From: Matthew Brost <matthew.brost@intel.com>
To: "Zeng, Oak" <oak.zeng@intel.com>
Cc: "intel-xe@lists.freedesktop.org" <intel-xe@lists.freedesktop.org>,
"Ghimiray, Himal Prasad" <himal.prasad.ghimiray@intel.com>,
"Bommu, Krishnaiah" <krishnaiah.bommu@intel.com>,
"Thomas.Hellstrom@linux.intel.com"
<Thomas.Hellstrom@linux.intel.com>,
"Welty, Brian" <brian.welty@intel.com>
Subject: Re: [v2 31/31] drm/xe/svm: Migration from sram to vram for system allocator
Date: Fri, 7 Jun 2024 18:23:58 +0000 [thread overview]
Message-ID: <ZmNQPoG1WwssW4uJ@DUT025-TGLU.fm.intel.com> (raw)

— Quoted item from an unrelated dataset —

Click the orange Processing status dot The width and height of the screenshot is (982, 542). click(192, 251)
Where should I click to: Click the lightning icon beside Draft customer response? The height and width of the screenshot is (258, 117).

In-Reply-To: <ZmNPEW4hD32E0E/1@DUT025-TGLU.fm.intel.com>
On Fri, Jun 07, 2024 at 06:18:57PM +0000, Matthew Brost wrote:
> On Fri, Jun 07, 2024 at 11:22:42AM -0600, Zeng, Oak wrote:
> > Hi Matt,
> >
> > > -----Original Message-----
> > > From: Brost, Matthew <matthew.brost@intel.com>
> > > Sent: Wednesday, April 10, 2024 10:55 PM
> > > To: Zeng, Oak <oak.zeng@intel.com>
> > > Cc: intel-xe@lists.freedesktop.org; Ghimiray, Himal Prasad
> > > <himal.prasad.ghimiray@intel.com>; Bommu, Krishnaiah
> > > <krishnaiah.bommu@intel.com>; Thomas.Hellstrom@linux.intel.com; Welty,
> > > Brian <brian.welty@intel.com>
> > > Subject: Re: [v2 31/31] drm/xe/svm: Migration from sram to vram for system
> > > allocator
> > >
> > > On Tue, Apr 09, 2024 at 04:17:42PM -0400, Oak Zeng wrote:
> > > > If applicable, migrate a vma from sram to vram for system allocator.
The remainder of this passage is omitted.